(Dataset entries)
◇ ◇ ◇ ◇ ◇ ◇ ◇

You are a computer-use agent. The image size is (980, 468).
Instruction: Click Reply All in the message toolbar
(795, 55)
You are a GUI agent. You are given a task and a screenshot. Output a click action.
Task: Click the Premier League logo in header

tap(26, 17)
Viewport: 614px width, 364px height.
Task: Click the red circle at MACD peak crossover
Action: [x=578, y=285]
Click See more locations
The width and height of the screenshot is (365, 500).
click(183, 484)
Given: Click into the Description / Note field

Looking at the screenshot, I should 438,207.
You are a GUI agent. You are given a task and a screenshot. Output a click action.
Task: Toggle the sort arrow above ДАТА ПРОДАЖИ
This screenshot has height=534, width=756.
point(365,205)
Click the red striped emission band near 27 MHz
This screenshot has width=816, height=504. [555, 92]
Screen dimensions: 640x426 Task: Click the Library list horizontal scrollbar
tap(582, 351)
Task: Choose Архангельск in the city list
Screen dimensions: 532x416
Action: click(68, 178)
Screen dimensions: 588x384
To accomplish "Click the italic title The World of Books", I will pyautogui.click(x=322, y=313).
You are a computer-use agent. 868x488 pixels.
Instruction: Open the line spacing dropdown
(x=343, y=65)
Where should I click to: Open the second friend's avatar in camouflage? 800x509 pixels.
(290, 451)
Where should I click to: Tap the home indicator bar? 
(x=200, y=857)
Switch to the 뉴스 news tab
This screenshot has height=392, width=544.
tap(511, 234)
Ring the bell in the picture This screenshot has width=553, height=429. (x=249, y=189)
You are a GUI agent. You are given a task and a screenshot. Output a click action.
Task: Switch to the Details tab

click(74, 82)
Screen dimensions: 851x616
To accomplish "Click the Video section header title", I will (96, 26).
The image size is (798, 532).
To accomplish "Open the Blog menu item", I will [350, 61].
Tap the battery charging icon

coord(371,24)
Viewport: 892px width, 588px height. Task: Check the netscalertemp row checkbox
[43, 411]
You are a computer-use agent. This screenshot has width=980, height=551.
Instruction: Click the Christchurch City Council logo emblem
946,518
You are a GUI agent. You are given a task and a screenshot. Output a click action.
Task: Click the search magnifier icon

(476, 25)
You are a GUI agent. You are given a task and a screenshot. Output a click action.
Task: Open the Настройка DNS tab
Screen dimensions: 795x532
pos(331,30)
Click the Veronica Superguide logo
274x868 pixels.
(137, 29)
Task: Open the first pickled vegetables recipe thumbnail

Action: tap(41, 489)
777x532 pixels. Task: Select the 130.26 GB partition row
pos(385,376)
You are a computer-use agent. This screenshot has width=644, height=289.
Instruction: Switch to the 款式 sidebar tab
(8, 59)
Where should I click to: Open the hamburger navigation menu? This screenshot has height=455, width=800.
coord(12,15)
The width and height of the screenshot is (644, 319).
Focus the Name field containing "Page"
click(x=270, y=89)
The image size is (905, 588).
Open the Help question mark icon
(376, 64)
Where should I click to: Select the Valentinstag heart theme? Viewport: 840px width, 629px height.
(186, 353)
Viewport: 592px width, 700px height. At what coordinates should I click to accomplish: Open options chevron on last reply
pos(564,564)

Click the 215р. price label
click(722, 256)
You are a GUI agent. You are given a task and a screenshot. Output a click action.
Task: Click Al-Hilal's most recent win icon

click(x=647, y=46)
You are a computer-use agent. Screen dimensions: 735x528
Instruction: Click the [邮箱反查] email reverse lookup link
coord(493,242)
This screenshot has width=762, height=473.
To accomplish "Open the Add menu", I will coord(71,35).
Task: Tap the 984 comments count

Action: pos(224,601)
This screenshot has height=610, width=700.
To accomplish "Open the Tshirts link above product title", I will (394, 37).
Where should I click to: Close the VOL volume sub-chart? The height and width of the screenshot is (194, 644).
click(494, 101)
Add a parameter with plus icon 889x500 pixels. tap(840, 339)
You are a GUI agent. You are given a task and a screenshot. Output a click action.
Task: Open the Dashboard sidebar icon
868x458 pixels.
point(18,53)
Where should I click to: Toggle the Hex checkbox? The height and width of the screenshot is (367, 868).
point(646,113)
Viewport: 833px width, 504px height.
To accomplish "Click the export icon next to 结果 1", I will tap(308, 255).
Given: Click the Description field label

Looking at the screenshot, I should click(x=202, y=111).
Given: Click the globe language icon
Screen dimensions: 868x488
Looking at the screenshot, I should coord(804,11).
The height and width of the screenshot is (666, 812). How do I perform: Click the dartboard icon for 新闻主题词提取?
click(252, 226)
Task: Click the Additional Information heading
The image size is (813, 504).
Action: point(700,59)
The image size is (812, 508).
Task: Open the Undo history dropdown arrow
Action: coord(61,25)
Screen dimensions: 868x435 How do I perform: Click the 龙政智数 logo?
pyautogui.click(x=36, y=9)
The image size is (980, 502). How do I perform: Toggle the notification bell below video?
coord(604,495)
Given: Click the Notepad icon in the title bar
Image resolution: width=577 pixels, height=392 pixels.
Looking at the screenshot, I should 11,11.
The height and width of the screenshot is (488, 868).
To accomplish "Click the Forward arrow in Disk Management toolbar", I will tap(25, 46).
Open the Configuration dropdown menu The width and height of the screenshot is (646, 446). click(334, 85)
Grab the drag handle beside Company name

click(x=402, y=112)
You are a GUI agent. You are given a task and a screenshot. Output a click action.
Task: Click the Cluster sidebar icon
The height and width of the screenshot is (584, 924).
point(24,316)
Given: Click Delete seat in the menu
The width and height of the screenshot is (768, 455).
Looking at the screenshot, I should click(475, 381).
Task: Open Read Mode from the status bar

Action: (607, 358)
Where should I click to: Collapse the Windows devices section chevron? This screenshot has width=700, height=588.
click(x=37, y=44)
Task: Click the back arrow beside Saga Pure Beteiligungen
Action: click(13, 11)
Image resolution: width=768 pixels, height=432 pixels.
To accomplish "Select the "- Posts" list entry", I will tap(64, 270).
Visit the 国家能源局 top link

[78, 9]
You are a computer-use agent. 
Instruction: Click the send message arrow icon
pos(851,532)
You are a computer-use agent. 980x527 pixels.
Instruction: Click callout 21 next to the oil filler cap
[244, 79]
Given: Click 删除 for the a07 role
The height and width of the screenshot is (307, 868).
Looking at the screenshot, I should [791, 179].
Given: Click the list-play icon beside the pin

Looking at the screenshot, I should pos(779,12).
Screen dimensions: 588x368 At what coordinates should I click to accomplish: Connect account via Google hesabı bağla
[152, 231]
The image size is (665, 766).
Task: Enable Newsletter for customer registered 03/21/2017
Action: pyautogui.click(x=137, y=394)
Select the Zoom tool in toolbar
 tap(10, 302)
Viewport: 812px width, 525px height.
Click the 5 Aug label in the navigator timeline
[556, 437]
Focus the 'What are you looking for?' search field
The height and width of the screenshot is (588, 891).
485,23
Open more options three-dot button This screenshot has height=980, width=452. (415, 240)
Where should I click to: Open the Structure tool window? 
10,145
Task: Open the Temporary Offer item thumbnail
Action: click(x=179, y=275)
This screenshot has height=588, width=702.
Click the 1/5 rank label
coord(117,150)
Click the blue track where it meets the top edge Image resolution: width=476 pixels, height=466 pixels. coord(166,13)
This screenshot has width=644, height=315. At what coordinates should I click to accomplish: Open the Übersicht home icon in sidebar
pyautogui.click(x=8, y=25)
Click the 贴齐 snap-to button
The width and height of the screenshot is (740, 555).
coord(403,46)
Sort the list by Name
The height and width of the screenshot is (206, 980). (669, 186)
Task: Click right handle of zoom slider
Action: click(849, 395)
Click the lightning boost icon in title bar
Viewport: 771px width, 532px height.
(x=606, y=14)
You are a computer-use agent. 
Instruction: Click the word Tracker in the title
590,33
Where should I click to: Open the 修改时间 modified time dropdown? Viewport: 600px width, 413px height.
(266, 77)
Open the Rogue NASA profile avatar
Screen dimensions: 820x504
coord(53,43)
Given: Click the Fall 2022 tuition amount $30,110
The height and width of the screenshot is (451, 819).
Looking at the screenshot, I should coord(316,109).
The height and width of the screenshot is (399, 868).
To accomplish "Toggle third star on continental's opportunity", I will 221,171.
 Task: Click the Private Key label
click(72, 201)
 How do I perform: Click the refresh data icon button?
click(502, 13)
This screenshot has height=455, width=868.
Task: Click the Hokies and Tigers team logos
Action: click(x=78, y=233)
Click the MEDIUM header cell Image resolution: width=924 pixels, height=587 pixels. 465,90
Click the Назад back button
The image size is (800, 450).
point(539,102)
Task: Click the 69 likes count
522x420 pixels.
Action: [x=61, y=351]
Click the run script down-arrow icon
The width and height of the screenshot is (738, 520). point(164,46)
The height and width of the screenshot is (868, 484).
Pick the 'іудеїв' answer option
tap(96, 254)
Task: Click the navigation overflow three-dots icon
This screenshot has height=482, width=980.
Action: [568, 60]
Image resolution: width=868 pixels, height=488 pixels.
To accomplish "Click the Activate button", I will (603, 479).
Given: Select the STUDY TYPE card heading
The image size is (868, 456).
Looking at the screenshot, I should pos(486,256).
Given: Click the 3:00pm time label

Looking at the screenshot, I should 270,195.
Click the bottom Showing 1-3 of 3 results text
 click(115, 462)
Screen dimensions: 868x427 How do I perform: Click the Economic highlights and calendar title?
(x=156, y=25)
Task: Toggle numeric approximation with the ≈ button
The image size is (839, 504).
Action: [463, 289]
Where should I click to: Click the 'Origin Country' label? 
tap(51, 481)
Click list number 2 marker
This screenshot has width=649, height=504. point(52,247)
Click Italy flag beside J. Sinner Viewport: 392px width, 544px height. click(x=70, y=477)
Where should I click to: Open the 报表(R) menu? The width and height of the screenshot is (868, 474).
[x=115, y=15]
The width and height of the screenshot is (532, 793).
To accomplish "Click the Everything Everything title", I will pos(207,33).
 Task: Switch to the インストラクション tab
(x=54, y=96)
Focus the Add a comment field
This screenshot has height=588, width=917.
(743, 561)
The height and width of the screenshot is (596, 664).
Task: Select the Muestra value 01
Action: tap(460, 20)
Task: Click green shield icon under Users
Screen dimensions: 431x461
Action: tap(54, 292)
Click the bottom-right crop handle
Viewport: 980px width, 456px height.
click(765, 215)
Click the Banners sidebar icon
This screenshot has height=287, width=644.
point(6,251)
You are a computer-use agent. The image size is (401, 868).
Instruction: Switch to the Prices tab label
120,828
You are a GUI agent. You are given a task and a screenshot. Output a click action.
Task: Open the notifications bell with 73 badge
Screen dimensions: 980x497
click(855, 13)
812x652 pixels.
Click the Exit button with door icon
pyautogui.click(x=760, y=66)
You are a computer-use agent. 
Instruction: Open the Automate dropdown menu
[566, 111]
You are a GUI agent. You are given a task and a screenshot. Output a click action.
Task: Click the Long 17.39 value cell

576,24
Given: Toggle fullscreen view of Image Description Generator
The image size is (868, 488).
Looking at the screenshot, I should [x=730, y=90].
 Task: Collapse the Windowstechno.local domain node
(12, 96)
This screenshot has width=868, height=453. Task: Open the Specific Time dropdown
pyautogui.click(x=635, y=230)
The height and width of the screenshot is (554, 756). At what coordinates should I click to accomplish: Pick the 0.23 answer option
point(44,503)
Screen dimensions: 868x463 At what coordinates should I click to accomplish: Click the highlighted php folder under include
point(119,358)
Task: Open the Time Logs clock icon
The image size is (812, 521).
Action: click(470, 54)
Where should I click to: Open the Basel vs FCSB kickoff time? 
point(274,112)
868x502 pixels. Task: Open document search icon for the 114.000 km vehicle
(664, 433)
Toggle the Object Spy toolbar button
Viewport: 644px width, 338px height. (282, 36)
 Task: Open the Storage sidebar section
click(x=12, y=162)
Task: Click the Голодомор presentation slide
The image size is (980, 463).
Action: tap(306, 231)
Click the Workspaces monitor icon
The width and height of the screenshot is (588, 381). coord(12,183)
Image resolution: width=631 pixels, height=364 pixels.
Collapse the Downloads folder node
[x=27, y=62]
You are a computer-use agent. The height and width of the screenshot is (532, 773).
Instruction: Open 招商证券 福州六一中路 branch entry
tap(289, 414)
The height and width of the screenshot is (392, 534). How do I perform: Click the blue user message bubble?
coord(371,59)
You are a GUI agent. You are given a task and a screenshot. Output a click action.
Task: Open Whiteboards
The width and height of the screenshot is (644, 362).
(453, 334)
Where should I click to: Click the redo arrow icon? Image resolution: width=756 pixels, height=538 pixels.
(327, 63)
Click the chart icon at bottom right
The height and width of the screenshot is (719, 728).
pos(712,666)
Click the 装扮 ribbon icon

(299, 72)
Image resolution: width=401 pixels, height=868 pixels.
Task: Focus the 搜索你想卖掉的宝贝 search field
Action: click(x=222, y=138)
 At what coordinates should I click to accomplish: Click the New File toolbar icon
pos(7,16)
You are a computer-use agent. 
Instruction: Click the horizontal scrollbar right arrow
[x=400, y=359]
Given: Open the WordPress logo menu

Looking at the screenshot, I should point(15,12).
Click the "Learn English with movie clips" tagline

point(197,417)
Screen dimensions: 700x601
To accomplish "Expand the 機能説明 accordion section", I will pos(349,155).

◇ ◇ ◇ ◇ ◇ ◇ ◇

• _Problem_: Would you please copy exactly the part of the entries above that begins at the line containing "Task: Toggle the" and ends at the line containing "You are a computer-use agent. 868x488 pixels.", both lines included?

• _Solution to this problem_:
Task: Toggle the sort arrow above ДАТА ПРОДАЖИ
This screenshot has height=534, width=756.
point(365,205)
Click the red striped emission band near 27 MHz
This screenshot has width=816, height=504. [555, 92]
Screen dimensions: 640x426 Task: Click the Library list horizontal scrollbar
tap(582, 351)
Task: Choose Архангельск in the city list
Screen dimensions: 532x416
Action: click(68, 178)
Screen dimensions: 588x384
To accomplish "Click the italic title The World of Books", I will pyautogui.click(x=322, y=313).
You are a computer-use agent. 868x488 pixels.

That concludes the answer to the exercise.